§ **To do**:
Reproduce every line of the material below word for word, omitting the pictures.
====================
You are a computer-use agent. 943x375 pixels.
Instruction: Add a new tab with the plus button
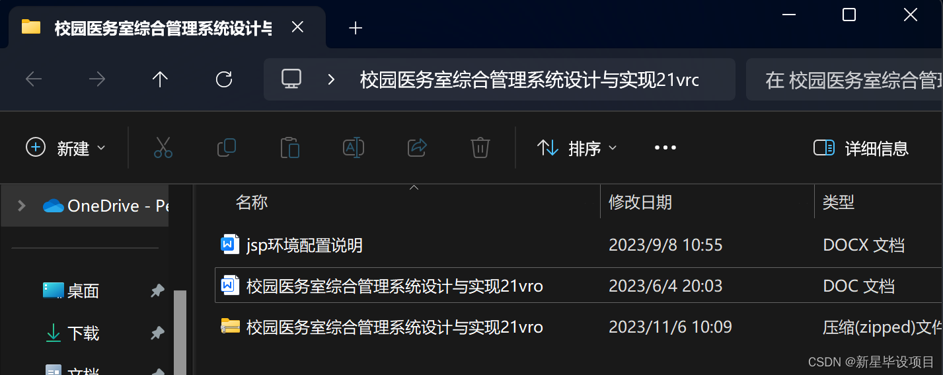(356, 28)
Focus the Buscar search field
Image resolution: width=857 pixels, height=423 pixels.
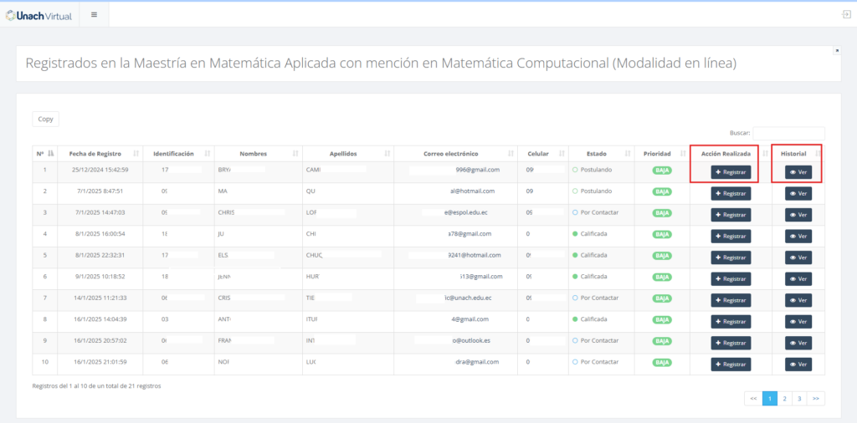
====================
§ **Task output**:
You are a computer-use agent. 943x375 pixels.
Instruction: Add a new tab with the plus button
(356, 28)
Focus the Buscar search field
Image resolution: width=857 pixels, height=423 pixels.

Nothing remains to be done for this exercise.